ABOUT THIS TASK: For the material that follows, list every line containing the word "computer".

┄┄┄┄┄┄┄┄┄┄┄┄┄┄┄┄┄┄┄┄

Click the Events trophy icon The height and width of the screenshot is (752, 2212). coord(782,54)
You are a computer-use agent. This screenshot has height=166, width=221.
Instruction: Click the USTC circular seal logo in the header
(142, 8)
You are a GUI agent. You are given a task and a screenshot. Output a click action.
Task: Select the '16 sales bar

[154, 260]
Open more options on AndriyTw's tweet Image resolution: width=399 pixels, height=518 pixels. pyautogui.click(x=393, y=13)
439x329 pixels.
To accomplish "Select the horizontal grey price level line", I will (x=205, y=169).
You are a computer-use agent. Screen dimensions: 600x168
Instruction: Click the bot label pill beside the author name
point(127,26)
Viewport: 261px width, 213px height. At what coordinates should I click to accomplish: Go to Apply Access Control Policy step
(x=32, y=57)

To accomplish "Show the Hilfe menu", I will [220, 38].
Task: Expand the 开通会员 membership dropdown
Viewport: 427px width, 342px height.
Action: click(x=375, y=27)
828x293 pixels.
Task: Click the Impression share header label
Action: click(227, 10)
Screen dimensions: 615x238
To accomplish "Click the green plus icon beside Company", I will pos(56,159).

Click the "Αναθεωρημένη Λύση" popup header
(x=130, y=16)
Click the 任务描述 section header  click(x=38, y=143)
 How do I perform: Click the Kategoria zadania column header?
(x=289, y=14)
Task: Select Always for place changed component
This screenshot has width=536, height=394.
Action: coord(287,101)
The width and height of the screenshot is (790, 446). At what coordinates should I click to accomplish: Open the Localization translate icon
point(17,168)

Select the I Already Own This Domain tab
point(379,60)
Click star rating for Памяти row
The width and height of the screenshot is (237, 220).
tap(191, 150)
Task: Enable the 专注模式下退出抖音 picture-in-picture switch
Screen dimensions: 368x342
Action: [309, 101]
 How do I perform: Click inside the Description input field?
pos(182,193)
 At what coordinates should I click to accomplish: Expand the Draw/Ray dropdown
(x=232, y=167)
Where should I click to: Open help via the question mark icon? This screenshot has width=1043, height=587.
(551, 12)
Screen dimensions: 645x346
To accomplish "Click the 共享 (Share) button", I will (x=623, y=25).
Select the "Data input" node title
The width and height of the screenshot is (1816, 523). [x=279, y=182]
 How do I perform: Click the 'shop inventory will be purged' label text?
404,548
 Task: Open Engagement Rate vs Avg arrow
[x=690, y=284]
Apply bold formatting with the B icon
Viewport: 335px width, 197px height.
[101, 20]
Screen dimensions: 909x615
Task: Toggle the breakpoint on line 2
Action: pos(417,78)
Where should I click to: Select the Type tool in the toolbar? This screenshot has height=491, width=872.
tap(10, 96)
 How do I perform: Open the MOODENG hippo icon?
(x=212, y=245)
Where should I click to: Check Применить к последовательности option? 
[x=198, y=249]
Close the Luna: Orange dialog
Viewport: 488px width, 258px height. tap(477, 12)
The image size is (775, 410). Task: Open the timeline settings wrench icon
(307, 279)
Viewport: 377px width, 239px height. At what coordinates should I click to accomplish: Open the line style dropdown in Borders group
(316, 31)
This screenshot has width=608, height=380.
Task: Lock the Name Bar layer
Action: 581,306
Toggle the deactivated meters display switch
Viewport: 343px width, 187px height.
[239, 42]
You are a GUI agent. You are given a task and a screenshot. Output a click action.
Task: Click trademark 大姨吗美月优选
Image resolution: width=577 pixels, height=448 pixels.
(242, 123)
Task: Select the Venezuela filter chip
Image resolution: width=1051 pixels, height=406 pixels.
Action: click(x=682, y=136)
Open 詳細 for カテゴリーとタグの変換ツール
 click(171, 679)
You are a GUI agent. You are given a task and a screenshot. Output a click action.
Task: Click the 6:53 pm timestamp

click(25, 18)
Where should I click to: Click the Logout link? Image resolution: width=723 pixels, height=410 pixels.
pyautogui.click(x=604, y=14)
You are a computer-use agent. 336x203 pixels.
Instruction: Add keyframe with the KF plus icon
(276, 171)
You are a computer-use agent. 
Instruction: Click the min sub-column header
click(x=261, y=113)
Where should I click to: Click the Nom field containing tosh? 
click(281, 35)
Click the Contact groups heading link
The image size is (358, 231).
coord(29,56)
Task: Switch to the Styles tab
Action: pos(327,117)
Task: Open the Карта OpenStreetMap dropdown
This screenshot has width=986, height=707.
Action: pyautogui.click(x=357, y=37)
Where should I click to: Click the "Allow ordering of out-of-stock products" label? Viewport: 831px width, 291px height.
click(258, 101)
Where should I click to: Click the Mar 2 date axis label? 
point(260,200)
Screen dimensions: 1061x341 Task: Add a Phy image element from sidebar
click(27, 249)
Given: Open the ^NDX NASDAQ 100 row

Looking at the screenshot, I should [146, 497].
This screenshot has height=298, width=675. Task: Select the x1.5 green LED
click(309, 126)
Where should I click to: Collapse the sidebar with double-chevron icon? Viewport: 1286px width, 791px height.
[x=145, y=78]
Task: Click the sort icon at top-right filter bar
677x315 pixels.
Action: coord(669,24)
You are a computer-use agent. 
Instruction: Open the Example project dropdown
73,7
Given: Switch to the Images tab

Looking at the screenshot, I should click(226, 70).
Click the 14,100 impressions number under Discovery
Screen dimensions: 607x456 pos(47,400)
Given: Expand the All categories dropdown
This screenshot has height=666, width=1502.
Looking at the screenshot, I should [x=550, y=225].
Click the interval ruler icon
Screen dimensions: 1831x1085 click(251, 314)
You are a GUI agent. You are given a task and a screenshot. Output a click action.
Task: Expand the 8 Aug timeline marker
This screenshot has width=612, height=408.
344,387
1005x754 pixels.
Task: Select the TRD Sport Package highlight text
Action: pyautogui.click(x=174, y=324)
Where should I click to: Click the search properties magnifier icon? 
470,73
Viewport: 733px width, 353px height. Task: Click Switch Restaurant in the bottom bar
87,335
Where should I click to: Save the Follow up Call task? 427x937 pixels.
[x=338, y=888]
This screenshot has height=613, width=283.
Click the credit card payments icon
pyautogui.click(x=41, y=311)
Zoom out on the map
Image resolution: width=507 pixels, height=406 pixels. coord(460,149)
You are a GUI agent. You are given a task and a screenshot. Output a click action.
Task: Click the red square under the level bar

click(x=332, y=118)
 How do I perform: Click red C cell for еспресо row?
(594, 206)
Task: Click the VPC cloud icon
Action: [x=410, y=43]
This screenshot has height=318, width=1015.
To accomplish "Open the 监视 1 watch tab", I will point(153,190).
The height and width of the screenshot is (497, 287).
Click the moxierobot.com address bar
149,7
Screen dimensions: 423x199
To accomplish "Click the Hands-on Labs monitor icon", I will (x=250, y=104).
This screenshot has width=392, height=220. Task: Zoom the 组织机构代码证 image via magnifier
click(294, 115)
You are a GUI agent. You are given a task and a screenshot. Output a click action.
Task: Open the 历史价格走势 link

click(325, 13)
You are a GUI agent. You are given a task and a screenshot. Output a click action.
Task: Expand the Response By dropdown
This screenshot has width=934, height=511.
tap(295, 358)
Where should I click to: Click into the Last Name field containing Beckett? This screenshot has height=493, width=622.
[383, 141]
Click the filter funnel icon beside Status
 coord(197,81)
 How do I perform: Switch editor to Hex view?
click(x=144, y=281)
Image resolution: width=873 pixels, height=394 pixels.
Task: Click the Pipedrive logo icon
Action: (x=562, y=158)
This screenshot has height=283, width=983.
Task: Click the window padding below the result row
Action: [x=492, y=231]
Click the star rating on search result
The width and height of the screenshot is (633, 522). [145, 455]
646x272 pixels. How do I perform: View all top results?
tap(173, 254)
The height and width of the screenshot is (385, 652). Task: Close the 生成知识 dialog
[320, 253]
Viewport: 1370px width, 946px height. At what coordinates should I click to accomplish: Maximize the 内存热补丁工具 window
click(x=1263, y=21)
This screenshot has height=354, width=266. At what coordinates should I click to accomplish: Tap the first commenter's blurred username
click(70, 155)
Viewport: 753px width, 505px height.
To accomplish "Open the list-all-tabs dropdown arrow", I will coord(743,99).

┄┄┄┄┄┄┄┄┄┄┄┄┄┄┄┄┄┄┄┄

RESPONSE AREA:
You are a computer-use agent. This screenshot has height=166, width=221.
You are a computer-use agent. Screen dimensions: 600x168
You are a computer-use agent. 336x203 pixels.
You are a computer-use agent. 
You are a computer-use agent. 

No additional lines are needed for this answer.